- _Exercise instructions_
From the line with "sexual abuse (198, 415)" through the line with "[Twitter] (129, 2463)", inclusive, return each line of the data below exactly and leave the rest out.

Collected data entries
########
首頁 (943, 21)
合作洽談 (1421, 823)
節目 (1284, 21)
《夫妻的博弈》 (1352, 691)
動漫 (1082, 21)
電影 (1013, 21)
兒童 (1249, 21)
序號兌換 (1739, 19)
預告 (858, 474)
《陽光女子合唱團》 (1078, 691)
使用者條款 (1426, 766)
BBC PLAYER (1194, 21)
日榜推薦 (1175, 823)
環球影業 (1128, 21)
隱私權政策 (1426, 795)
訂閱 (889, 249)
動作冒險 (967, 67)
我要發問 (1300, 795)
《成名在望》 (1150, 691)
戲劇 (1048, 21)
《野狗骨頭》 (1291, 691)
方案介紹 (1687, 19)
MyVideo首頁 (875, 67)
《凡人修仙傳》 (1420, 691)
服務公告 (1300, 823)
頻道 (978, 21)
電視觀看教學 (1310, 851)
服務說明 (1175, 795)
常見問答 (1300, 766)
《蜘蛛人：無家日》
########
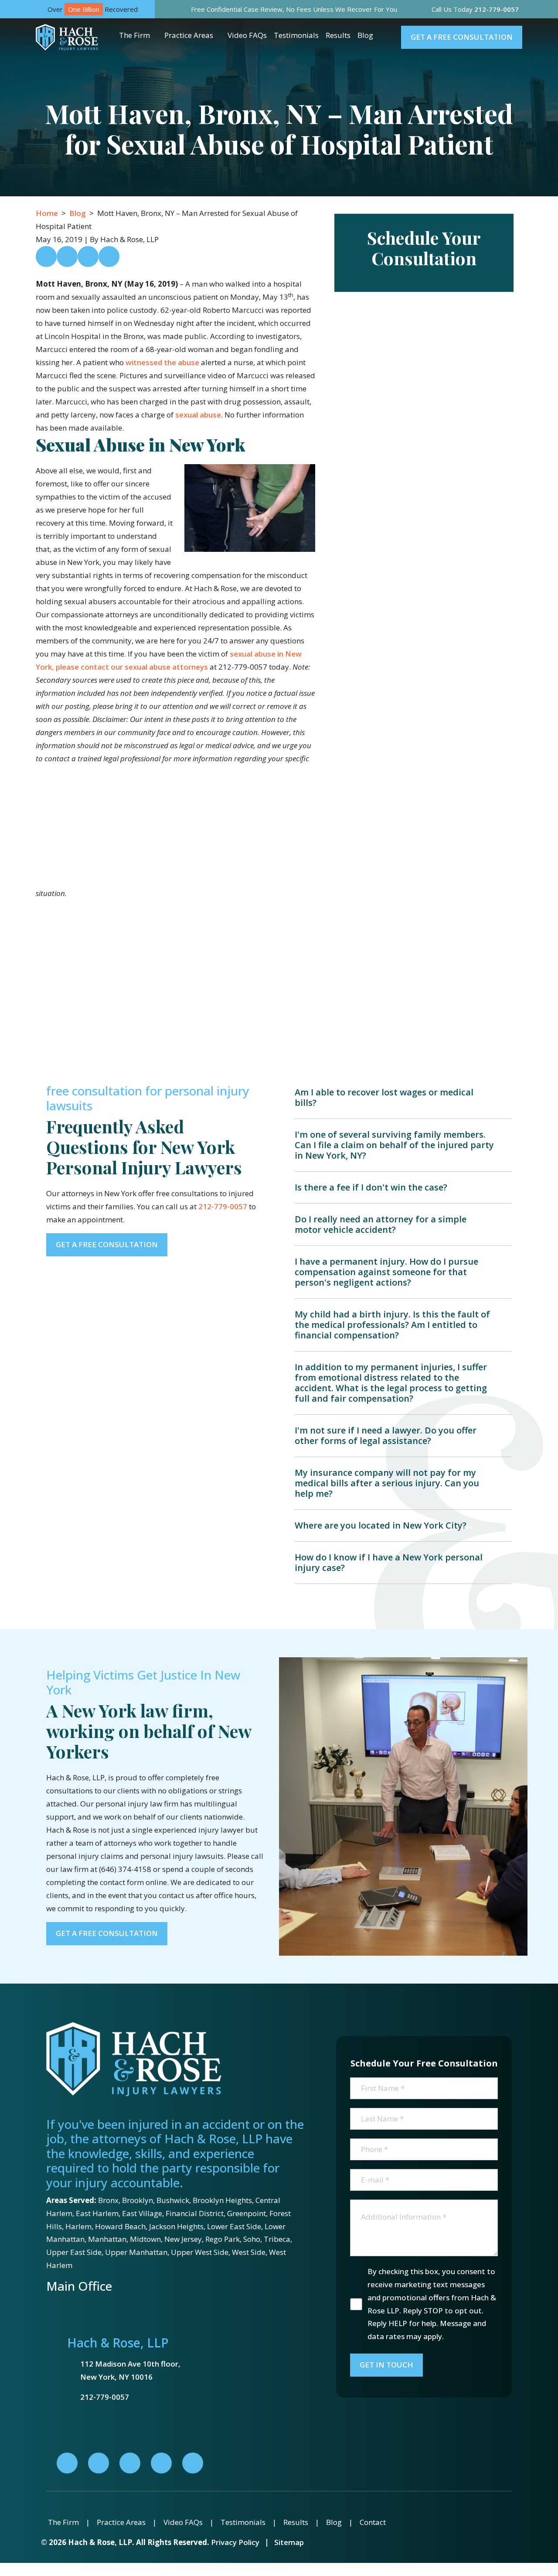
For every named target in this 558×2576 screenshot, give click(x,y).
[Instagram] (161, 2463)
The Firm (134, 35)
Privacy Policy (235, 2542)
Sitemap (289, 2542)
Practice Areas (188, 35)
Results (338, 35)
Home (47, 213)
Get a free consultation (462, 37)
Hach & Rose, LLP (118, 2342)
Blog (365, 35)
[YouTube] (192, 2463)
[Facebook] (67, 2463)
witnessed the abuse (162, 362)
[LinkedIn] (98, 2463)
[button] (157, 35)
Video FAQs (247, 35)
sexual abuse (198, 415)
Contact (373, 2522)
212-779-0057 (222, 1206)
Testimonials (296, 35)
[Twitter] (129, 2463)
########
- _Problem solution_
sexual abuse (198, 415)
Contact (373, 2522)
212-779-0057 (222, 1206)
Testimonials (296, 35)
[Twitter] (129, 2463)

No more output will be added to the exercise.